Systemic lupus erythematosis (SLE) is a chronic autoimmune disease that affects many organs and may vary greatly in severity and which organs are affected from person to person. Some people with SLE have rashes, arthritis, mouth ulcers, or problems with kidneys, lungs, or blood cells. Involvement of the central nervous system (brain and spinal cord) is also common in SLE. Transverse Myelitis may occur in SLE and often this may be severe, recurrent or progressive. Because of this, aggressive immunosuppression is recommended by some researchers.

Prednisone is the traditional treatment for the various problems associated with SLE. However, chronic prednisone use is often associated with significant side effects, such as osteoporosis and catarracts. In addition, at times the myelitis associated with SLE may be so aggressive that it does not respond to prednisone alone.
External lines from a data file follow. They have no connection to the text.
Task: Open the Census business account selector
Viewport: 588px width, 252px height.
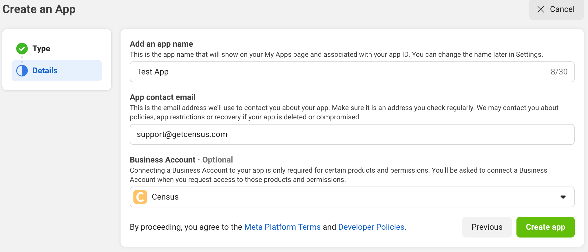Action: click(348, 197)
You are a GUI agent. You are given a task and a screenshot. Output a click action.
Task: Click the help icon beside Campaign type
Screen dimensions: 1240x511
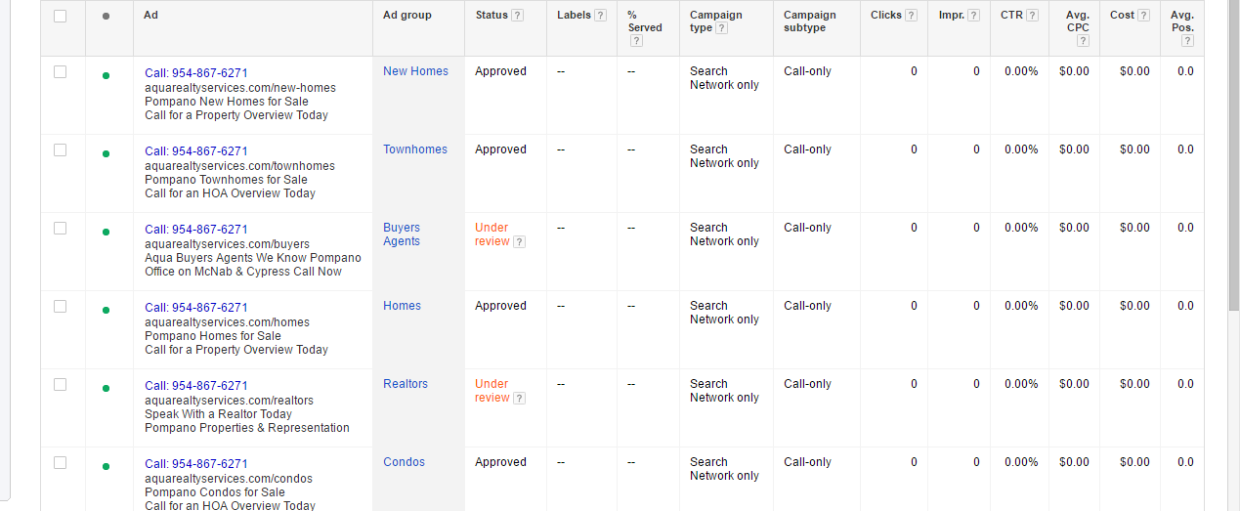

One regimen that has been recommended is the use of corticosteroids in combination with cyclophosphamide. One approach is to give monthly intravenous doses of cyclophosphamide along with corticosteroids for some period of time (six to twelve months) followed by oral prednisone with or without oral cyclophosphamide.

Cyclophosphamide is a form of nitrogen mustard and damages the DNA in rapidly dividing cells which include white blood cells. Moderate doses are used for immunosuppression in autoimmune diseases. Toxicities include, but are not limited to, bleeding from the bladder wall, bladder cancer (risk dependent on cumulative dose), low blood counts, nausea, vomiting, hair loss, infertility.
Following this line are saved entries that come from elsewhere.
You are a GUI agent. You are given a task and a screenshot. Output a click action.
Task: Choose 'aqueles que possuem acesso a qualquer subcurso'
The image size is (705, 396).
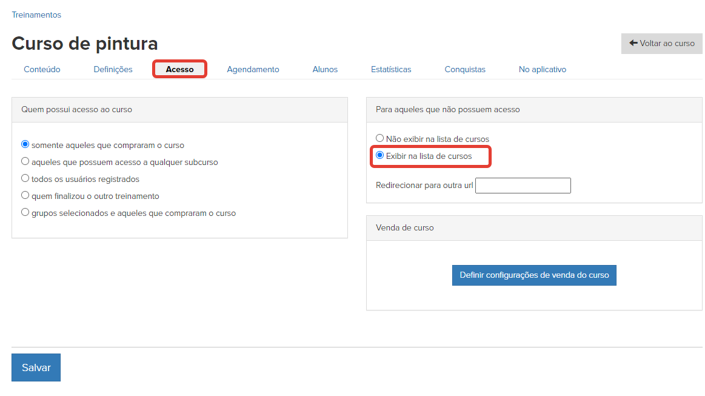[x=25, y=162]
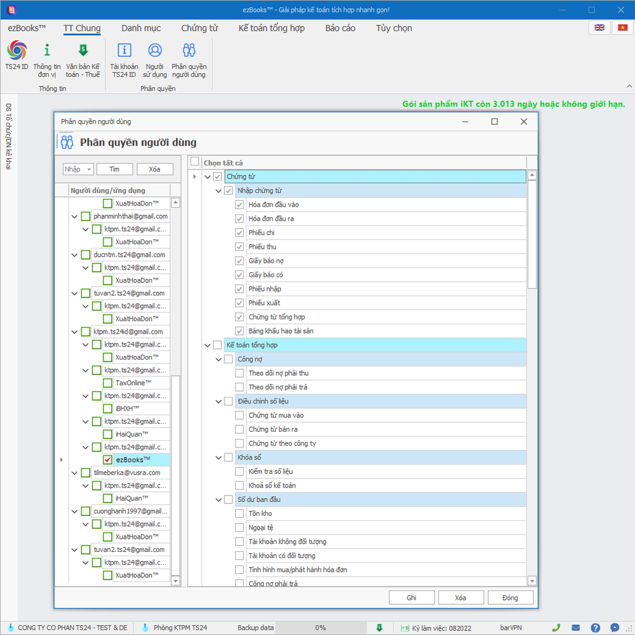Collapse the Nhập chứng từ group
The image size is (635, 635).
point(219,191)
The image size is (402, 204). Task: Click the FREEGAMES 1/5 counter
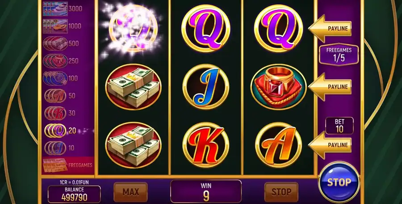[x=339, y=54]
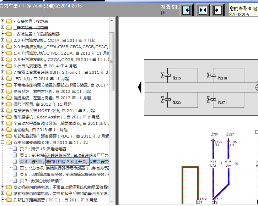
Task: Click the page icon beside 页 7 数据总线诊断接口
Action: tap(15, 181)
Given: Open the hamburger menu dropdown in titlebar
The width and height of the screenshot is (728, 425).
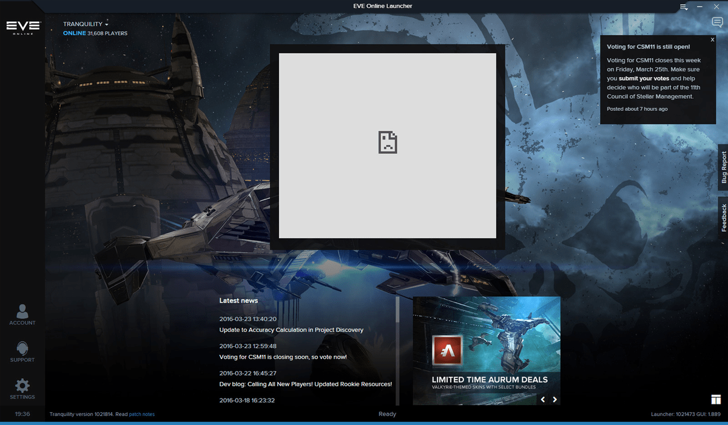Looking at the screenshot, I should [682, 6].
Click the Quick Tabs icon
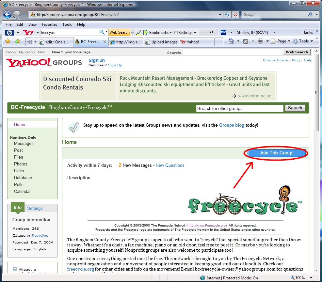The height and width of the screenshot is (282, 322). pos(29,42)
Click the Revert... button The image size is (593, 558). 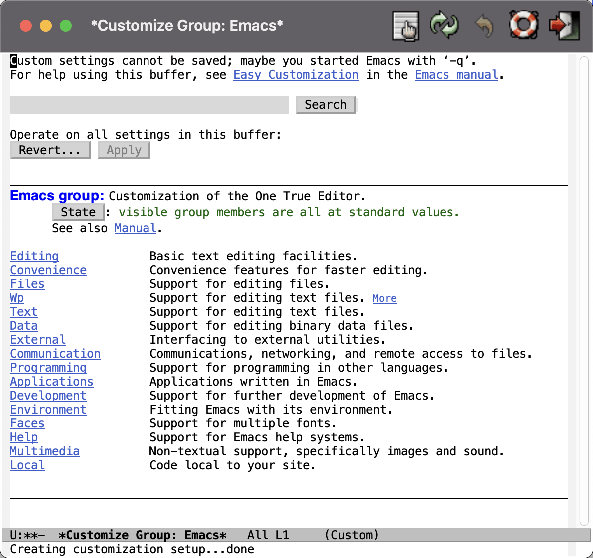(x=49, y=150)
Several references regarding the use of cyclophosphamide for treatment of myelopathy associated with SLE:

  1. McCune WJ, et. al. "Clinical and Immunologic Effects of Monthly Administration of intravenous cyclophosphamide in severe systemic lupus erythematosis," New England Journal Medicine. 1988, 318:1423-31.
  2. Barile L and Lavalle. "Transverse Myelitis in systemic lupus erythematosis: the effect of IV pulse methylprednisolone and cyclophosphamide," Journal of Rheumatology. 1992, 19:370-2.
  3. Bevra Hannahs Hahn. "Management of Systemic Lupus Erythematosis," in Kelley WN, Harris Jr ED, Ruddy S, and Sledge CB. Textbook of Rheumatology, Volume 2, Fifth Edition. W.B. Saunders Co., Philadelphia 1997 (a major comprehensive rheumatology text)
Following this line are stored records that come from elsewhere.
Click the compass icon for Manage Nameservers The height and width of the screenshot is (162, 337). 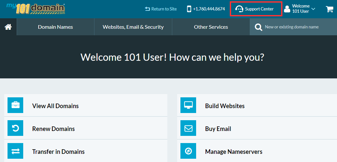[188, 151]
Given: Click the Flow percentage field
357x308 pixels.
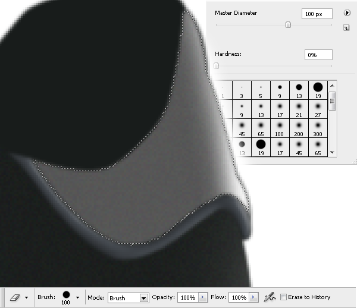Looking at the screenshot, I should pyautogui.click(x=238, y=297).
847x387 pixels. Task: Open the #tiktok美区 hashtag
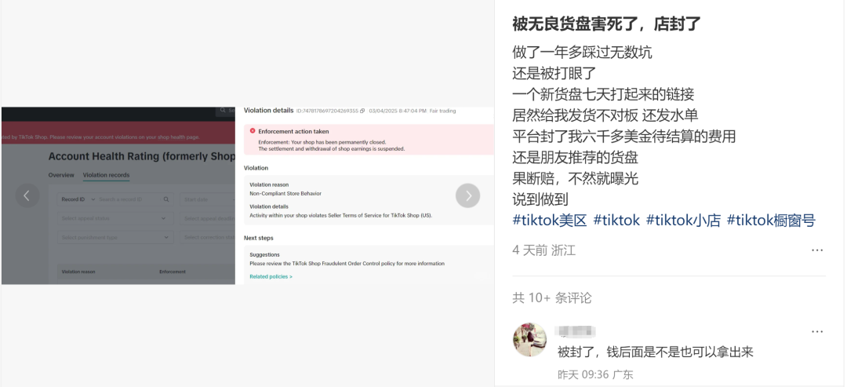(549, 220)
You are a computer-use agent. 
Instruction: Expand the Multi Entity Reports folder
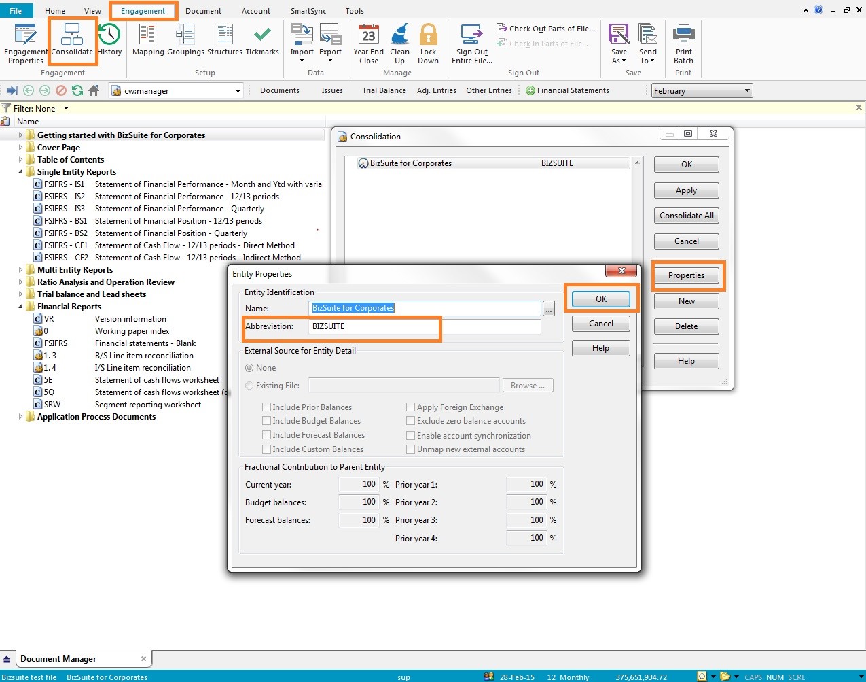(20, 270)
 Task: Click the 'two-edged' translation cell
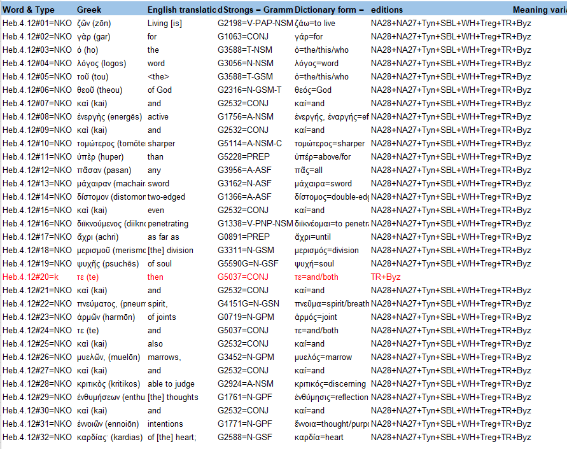coord(166,197)
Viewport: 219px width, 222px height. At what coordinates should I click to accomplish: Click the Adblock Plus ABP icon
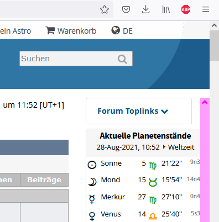(186, 9)
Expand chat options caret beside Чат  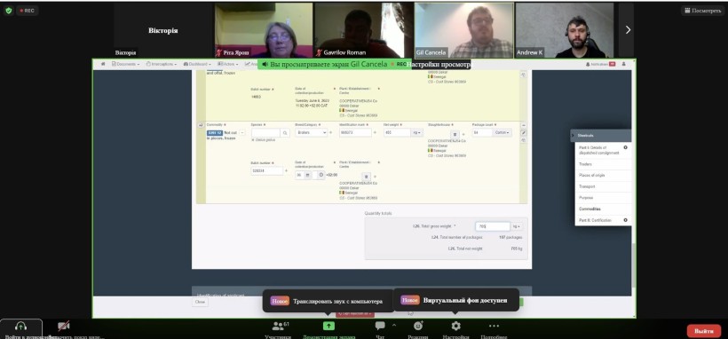coord(394,325)
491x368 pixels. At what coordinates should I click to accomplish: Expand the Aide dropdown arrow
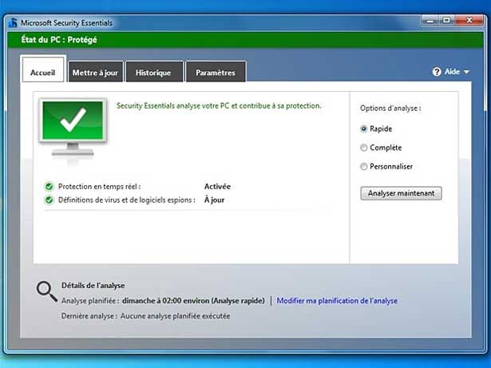[x=466, y=72]
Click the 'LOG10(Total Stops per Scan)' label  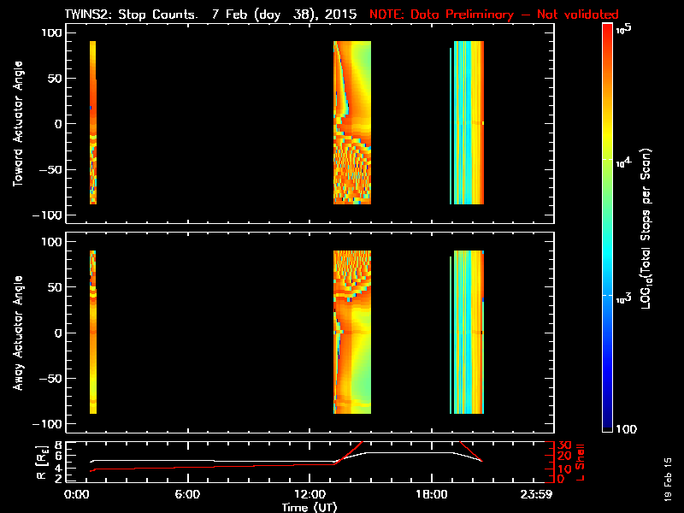pos(648,228)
Deanne Gilmur Honored at FOP/TMA Conference

Deanne Gilmur was recognized during the awards banquet of the FOP/TMA Conference on May 9, 1998. The award was presented by Paula Lazzeri, representing the TMA Board of Directors, and on behalf of the membership of the TMA. The certificate of appreciation recognizes Deanne:

· For her commitment to educate, advocate for and serve those with Transverse Myelitis;

· For her unselfish ability to grow beyond her own difficult experiences to help others;

· For her leadership to found The Transverse Myelitis Association;

· For her creative energy to organize and direct the TMA's development;

· For her compassion to give comfort and support to those in need; and

· For her spirit, intellect, good humor, friendship, generosity, kindness, insight and courage.

We are all very grateful for the opportunities that Deanne has create for us and are very proud of her accomplishments. Thank you, Deanne.